Outro fator a levar em conta diz respeito aos problemas sócio-econômicos, estruturais e infraestruturais do Estado, muitos deles iniciados no primeiro governo de Janary Nunes, nos idos de 1947. Problemas que atravessaram décadas desafiando a argúcia e capacidade dos gestores da coisa pública, coroando de êxitos e elogios algumas administrações e reduzindo as chances positivas da maioria delas na aprovação popular.
Para que se tenha uma idéia a mais fiel e aproximada possível do quanto essa política de “famílias” tem emperrado o pleno desenvolvimento do Amapá, é suficiente estabelecer simples comparações de dados sócio-econômicos, recém divulgados pelo IBGE, colocando o Estado do Amapá frente às demais unidades federativas da Amazônia Legal. Para não ir longe, pode-se verificar os níveis de desenvolvimento do Acre, Rondônia e Roraima, mais perto de nós e, por isso mesmo, possuidores de características e dificuldades iguais em todos os setores que se queira pesquisar e comparar.
Na verdade, foge ao objetivo dessa exposição repetir os números de IDH e outros instrumentos de aferição semelhantes. Aqui, não se costuma prestar a atenção devida às estatísticas. Antes, necessita-se saber qual partido político estará dominando o processo eleitoral e qual ou quais os candidatos – A, B ou C – podem levar a melhor na corrida. No caso e quase sempre, nem mesmo as mensagens, propósitos e ideais dos candidatos são levados a sério. Prevalece uma espécie de bipartidarismo familiar, isto é, a família no poder e na situação, pode transformar-se, num passe de mágica, na família fora do poder e na oposição. Evidentemente, cada qual levando consigo seus partidários, dentro e fora do governo. Assim tem sido.
O cenário atual assinala que o governador Camilo Capiberibe (PSB), malgrado sua vontade de estabelecer a pacificação dos ânimos, a fim de levar avante seu projeto, precisa usar a caneta e tomar medidas duras.
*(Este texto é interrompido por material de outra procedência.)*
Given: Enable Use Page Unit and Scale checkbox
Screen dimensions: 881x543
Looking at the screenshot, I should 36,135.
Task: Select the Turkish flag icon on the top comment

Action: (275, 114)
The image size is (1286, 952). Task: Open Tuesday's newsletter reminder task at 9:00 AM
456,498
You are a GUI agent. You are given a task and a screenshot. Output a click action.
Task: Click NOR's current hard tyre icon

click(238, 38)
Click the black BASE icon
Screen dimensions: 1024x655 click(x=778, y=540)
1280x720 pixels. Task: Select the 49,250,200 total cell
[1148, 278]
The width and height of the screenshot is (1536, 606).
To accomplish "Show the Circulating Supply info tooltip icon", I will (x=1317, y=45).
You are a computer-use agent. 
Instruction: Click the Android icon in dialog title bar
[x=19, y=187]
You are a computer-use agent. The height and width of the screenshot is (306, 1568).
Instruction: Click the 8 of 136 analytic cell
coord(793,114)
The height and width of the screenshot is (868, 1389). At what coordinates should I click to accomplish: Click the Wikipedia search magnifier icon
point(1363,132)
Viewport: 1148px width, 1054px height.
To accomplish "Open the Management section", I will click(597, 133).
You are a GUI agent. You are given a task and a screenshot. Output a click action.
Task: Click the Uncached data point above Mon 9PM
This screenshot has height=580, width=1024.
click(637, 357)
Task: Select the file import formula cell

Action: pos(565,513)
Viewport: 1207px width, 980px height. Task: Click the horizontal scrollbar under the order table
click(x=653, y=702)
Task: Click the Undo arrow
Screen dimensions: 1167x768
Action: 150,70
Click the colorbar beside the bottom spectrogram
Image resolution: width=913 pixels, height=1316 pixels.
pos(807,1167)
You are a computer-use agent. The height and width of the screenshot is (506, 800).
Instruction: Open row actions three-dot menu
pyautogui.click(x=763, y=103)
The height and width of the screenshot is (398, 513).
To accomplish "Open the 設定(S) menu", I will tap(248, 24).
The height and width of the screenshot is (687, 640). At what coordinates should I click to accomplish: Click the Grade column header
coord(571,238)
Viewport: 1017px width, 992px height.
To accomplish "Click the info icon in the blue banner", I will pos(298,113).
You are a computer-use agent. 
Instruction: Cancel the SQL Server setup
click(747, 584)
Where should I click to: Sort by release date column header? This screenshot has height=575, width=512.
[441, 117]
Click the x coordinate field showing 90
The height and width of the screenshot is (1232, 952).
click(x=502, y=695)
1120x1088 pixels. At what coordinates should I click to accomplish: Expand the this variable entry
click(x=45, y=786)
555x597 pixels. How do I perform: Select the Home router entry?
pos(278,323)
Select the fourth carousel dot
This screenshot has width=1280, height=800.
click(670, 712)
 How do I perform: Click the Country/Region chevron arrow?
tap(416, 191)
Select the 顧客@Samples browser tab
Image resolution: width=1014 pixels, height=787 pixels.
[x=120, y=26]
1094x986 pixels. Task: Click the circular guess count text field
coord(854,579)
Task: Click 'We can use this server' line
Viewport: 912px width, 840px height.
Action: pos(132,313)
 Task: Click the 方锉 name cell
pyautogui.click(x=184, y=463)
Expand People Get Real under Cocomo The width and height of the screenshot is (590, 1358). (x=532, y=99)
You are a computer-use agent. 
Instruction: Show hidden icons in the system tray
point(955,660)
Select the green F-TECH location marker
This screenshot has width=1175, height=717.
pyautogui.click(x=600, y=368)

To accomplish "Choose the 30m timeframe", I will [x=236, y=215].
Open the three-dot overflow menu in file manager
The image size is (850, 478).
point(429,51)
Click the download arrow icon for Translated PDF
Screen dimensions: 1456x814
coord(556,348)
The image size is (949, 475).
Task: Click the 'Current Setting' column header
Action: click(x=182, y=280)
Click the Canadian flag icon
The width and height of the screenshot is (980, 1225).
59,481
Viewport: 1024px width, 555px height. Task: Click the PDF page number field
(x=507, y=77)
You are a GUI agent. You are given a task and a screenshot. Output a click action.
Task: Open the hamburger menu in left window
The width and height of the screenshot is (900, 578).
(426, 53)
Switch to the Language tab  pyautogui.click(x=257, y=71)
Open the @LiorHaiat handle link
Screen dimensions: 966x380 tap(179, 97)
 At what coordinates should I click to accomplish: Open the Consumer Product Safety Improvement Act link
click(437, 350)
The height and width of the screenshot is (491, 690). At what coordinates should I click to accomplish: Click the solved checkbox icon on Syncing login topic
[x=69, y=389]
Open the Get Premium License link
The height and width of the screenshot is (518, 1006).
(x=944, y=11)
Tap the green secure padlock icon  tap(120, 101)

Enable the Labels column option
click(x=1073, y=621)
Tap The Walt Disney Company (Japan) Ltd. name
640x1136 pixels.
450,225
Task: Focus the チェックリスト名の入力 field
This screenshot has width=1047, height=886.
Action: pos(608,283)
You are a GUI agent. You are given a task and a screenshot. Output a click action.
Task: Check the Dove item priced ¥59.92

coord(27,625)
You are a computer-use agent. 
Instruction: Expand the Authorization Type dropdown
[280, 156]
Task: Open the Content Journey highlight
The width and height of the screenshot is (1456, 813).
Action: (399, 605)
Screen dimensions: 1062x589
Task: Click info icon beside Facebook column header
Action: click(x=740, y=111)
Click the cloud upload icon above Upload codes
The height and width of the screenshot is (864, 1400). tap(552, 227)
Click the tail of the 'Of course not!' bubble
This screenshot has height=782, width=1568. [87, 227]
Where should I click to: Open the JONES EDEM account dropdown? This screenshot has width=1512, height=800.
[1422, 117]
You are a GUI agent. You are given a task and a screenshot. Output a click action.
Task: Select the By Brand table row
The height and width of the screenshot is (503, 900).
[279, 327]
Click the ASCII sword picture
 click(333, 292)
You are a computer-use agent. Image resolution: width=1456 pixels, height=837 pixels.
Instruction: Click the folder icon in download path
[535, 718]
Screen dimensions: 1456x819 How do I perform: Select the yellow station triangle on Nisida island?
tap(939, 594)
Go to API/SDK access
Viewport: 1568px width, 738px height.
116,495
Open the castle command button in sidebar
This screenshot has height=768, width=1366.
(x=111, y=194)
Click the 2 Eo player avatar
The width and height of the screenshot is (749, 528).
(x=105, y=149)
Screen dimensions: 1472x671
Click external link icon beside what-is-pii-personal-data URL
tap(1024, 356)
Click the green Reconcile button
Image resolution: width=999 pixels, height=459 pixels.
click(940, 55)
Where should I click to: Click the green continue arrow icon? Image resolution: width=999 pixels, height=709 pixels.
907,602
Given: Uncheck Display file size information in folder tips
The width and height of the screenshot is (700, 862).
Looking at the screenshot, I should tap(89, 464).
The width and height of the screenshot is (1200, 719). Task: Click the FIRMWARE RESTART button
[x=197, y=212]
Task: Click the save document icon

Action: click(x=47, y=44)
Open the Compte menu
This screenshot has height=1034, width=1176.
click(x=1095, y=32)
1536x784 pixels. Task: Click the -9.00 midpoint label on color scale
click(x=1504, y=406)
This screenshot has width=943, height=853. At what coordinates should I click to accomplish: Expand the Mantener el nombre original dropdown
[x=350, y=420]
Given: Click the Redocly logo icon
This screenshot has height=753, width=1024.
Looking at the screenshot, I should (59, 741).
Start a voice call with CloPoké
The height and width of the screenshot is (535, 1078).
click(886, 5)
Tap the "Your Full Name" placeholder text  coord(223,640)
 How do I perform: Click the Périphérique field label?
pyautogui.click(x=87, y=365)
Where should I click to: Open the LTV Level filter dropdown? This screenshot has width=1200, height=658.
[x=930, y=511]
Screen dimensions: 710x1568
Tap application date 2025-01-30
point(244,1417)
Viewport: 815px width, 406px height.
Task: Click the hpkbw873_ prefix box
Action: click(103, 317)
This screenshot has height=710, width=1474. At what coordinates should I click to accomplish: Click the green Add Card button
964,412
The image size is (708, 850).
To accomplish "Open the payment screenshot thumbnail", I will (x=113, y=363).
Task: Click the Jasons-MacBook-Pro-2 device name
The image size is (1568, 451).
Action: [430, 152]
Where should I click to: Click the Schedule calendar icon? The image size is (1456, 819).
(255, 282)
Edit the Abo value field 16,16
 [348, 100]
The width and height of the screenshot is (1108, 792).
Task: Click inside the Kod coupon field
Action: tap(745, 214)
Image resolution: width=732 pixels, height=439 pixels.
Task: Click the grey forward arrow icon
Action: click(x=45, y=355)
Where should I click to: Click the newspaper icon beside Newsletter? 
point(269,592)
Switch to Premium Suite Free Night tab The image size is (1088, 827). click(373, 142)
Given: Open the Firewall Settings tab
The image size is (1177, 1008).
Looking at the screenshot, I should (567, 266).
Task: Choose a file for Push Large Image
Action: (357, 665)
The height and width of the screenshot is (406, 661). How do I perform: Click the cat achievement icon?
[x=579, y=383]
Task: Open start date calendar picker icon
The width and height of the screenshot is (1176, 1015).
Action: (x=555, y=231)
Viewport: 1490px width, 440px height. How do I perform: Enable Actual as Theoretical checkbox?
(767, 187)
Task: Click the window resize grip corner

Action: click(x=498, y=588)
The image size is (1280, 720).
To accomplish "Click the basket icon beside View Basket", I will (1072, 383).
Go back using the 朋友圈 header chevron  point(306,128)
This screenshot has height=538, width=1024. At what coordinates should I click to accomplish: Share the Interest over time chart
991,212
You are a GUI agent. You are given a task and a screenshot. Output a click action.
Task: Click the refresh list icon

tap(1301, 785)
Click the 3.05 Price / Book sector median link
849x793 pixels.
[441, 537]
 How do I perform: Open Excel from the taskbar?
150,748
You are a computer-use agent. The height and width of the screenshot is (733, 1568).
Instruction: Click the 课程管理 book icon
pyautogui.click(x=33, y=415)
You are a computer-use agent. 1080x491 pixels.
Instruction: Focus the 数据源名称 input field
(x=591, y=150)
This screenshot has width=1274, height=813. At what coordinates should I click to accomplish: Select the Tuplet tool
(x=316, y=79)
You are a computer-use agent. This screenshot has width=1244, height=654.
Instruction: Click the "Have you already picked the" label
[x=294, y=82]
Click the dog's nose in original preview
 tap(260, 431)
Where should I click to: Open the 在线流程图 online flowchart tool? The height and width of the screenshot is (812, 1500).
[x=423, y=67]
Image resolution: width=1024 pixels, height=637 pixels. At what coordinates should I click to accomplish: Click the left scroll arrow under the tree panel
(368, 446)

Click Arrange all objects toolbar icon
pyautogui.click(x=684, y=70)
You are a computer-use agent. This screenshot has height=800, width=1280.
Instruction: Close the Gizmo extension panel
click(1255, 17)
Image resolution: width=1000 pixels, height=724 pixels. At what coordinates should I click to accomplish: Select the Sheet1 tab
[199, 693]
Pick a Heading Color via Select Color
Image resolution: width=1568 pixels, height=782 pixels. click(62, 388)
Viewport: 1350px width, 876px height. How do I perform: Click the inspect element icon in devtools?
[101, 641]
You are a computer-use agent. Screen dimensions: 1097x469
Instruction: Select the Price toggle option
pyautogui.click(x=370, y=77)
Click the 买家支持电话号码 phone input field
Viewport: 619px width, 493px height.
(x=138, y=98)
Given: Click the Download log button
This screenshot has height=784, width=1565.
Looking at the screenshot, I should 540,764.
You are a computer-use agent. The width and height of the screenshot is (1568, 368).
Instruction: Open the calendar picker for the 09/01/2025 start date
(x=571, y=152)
Suas recentes decisões, uma delas a concessão dos famosos 3% de reposição salarial ao funcionalismo estadual, esbarraram no barril de pólvora do ineficiente plano de metas de seus antecessores. Os governos passados desprezaram e fizeram pouco caso dos arrochos salariais do funcionalismo, colocando para debaixo do tapete reposições salariais que, pelas circunstâncias, poderiam ter sido concedidas normalmente e acima dos índices inflacionários, sem que ninguém se atrevesse a dizer que o Estado do Amapá entraria em falência financeira.
Hoje, sob pressão dos grupos sindicais e das federações de trabalhadores, o governo do Estado aferra-se à justificação mais conveniente, mas nem sempre entendida em toda a sua importância: foi o aumento salarial possível, considerando a pesada herança de dívidas herdadas e o passivo financeiro consolidado que o Estado tem que honrar, faça chuva ou faça sol. Essa é a realidade.
Aliás, qual seria o melhor mote negativo a ser jogado sobre a administração estadual? Aquele velho esquema de cobrar do atual governador tudo aquilo que o antecessor não fez. Cobrar, inclusive agitando bandeiras nas praças, exigindo rapidez nas ações, como se os problemas – alguns muito sérios nas áreas da Saúde, Educação e Segurança Pública, por exemplo – pudessem ser resolvidos do dia para a noite. Mas, lamentável é constatar que, por conveniência e tradicional hipocrisia, quem fica na oposição política sempre esquece que ainda somos um Estado pobre, carente de infraestrutura geral e dependemos do bom-humor e favores da União.
Governar é uma arte difícil, já afirmavam os gregos no chamado “Século de Péricles.” Camilo Capiberibe, esse jovem idealista elevado à categoria de condutor dos nossos sonhos de um Amapá grandioso, não deverá esquecer uma verdade: manter seus olhos acima dos horizontes, não deixar-se contaminar pelas picuínhas políticas e tentar fazer – com determinação e sabedoria - tudo aquilo que os demais governantes nunca fizeram. Outra hora, voltaremos ao tema.